# [Extracted records]
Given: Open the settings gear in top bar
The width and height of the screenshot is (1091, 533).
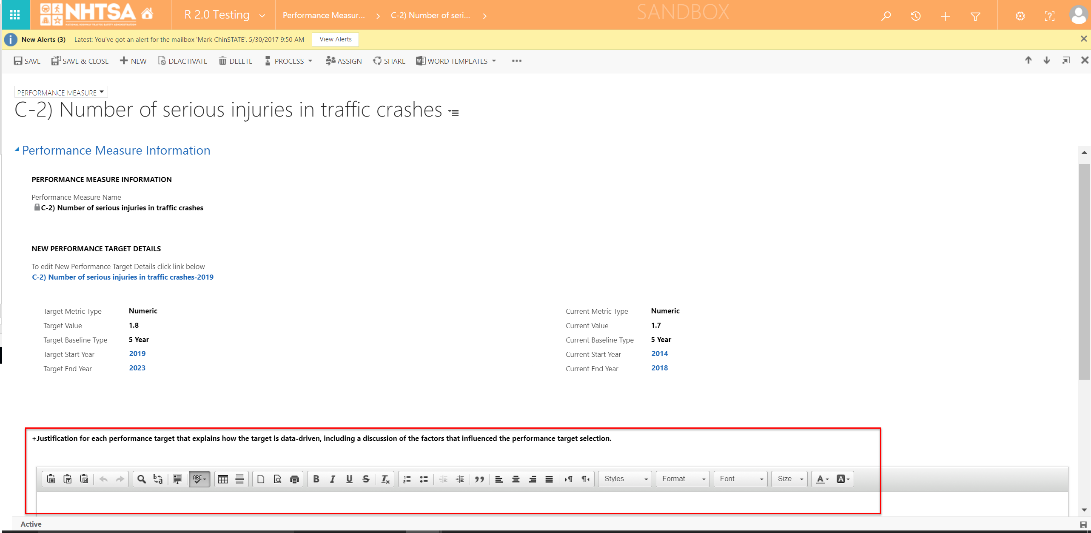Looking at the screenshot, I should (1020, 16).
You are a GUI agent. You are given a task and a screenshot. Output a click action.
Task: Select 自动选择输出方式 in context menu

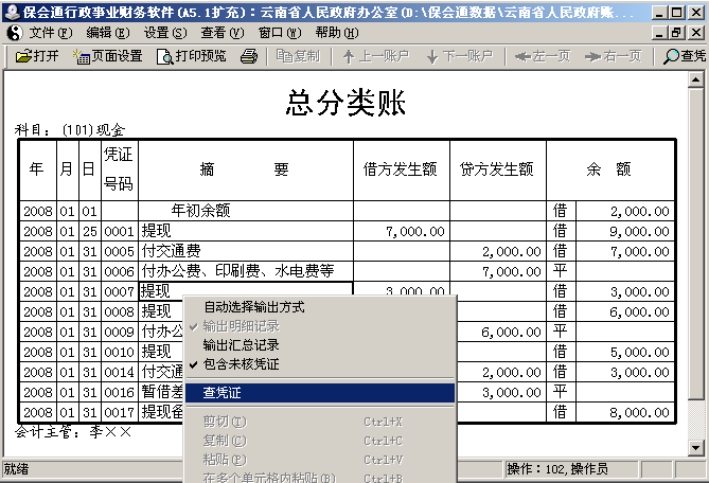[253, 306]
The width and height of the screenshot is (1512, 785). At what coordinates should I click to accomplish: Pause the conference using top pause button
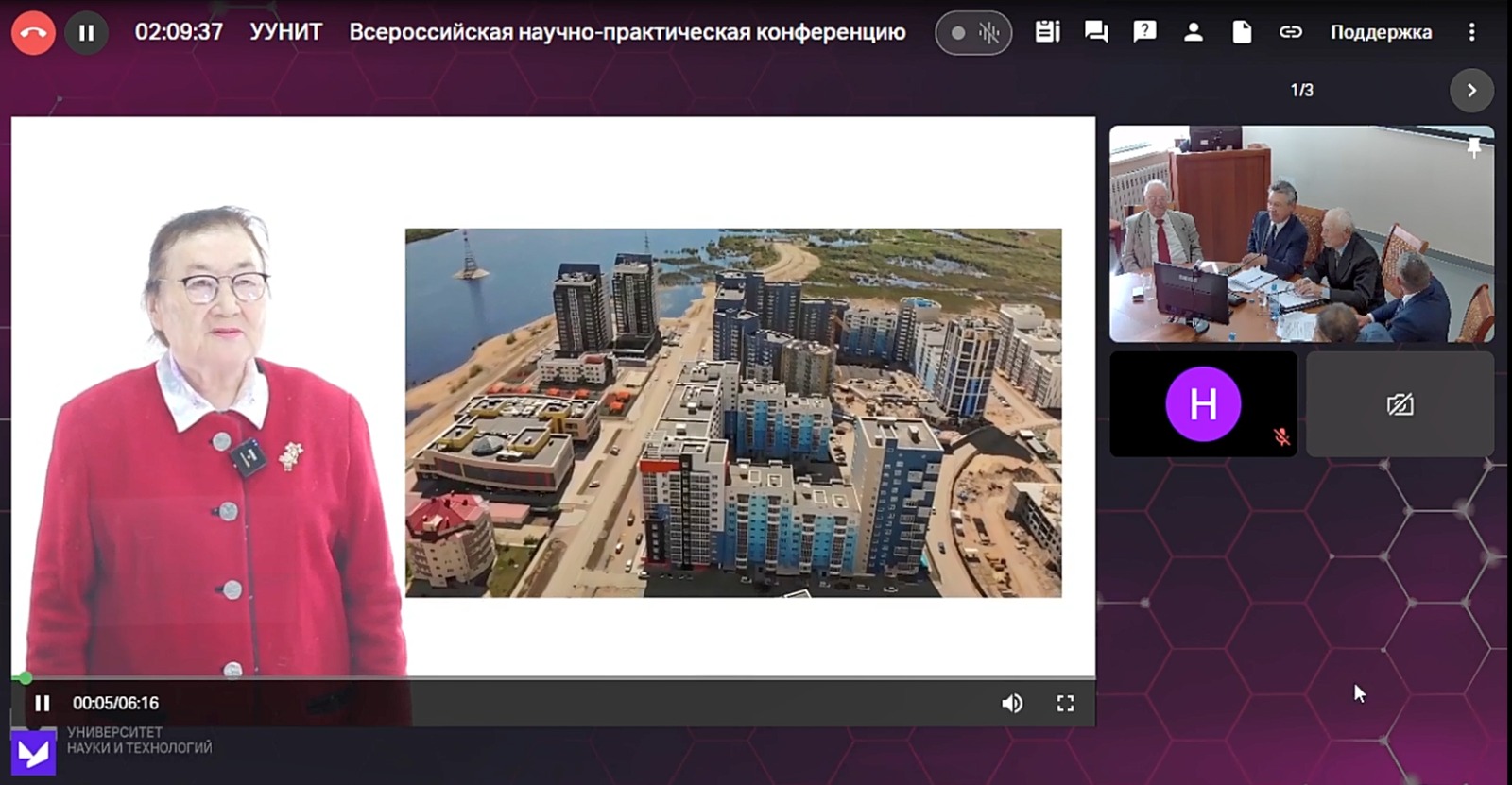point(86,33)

# [Work to be completed]
Output exactly, and only, the lines running from the line containing "The width and height of the screenshot is (1091, 533)." to the last line of the entries above, omitting the pictures.

# [Your response]
The width and height of the screenshot is (1091, 533).
Looking at the screenshot, I should (1020, 16).
You are a GUI agent. You are given a task and a screenshot. Output a click action.
Task: Select 自动选择输出方式 in context menu

[253, 306]
The width and height of the screenshot is (1512, 785). At what coordinates should I click to accomplish: Pause the conference using top pause button
point(86,33)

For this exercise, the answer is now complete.